Diz aquele pessoal que escreve artigos a mandar as pessoas fazer coisas – normalmente em sete ou dez pontos, é incrível como a fórmula pegou, sabendo eu que não funciona, há motivos para fazermos o que fazemos e se não os identificarmos e os resolvermos, vamos, mais tarde ou mais cedo, parar ao mesmo lugar – para nos afastarmos de pessoas tóxicas. Método de que sempre desconfiei – se nos aproximamos e nos relacionamos com elas é porque algo em nós as atrai e é isso que precisamos de resolver, ou corremos o risco de andar a gravitar entre pessoas tóxicas o resto da vida – mas que agora começo a considerar. Por ter descoberto não só o padrão como os gatilhos que nos fazem ficar em relacionamentos não tão construtivos assim, que, aparentemente, compensam noutras áreas, nos justificam a existência, mas que acabam por ser mais prejudiciais do que compensadores. Porque, em última instância, nos tiram o foco de nós e do que queremos fazer com a nossa vida, e o põem no outro, na ilusão de que, ao tentar ajuda-lo, contribuímos para a sua felicidade e, por inerência, para a nossa. O que é o maior engodo de todos os tempos. Ao querer contribuir para a felicidade alheia, procurar bom ambiente, resolvendo problemas, para satisfazer exigências que não vão acabar nunca, mesmo, nunca, estamos apenas focados no outro, que nos controla cada passo e nos responsabiliza por toda a sua infelicidade e miséria. E nós, se não tivermos cuidado, em nome do sacrossanto direito de nos deixarem em paz e pararem com o mimimi, vamos acreditar e vamo-nos anulando mais e mais, preocupados que estamos em minimizar o sofrimento alheio, como se fosse mesmo sofrimento, como se fosse responsabilidade nossa, como se pudéssemos fazer o que quer que seja por alguém que não quer fazer nada por si.

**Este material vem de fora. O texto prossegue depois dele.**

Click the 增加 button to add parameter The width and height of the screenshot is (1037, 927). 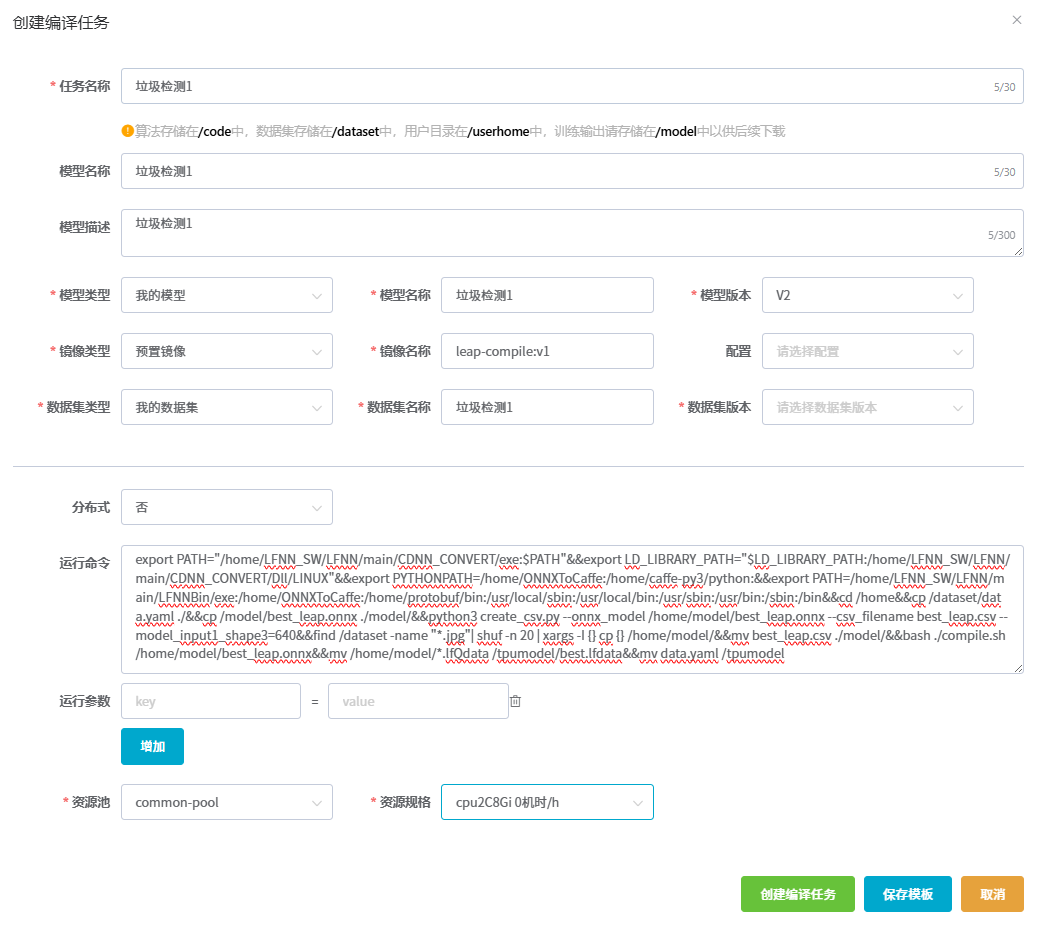coord(152,746)
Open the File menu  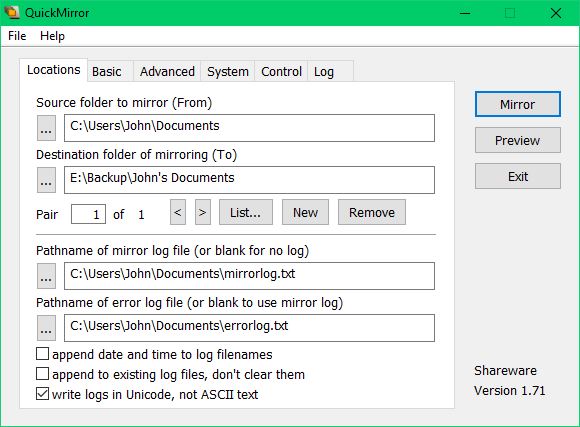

Nós contribuímos para a nossa felicidade fazendo por nós, a responsabilidade pela nossa vida é só nossa, o que nos faz felizes, o que acreditamos, o que vai ao encontro do nosso propósito, o que queremos para nós. Fazemo-lo por nós, pondo as mãos na massa por nós, com alma, dedicação, coragem, paciência e persistência. Sem paternalismos, sem fazer pelos outros nada que não possam fazer por si, nada, porque isso não é ajudar, isso é criar relações de co-dependência e ninguém é feliz sendo co-dependente, apenas é co-dependente, que é meio caminho andado para relacionamentos tão tóxicos quanto destrutivos. Tudo o resto vem por acréscimo, sempre vem, sempre. Mas não por magia, não há milagres, fórmulas mágicas muito menos universais, cada um saberá da sua. A única coisa que há é mudança de perspetiva, em relação a nós e à nossa postura na vida.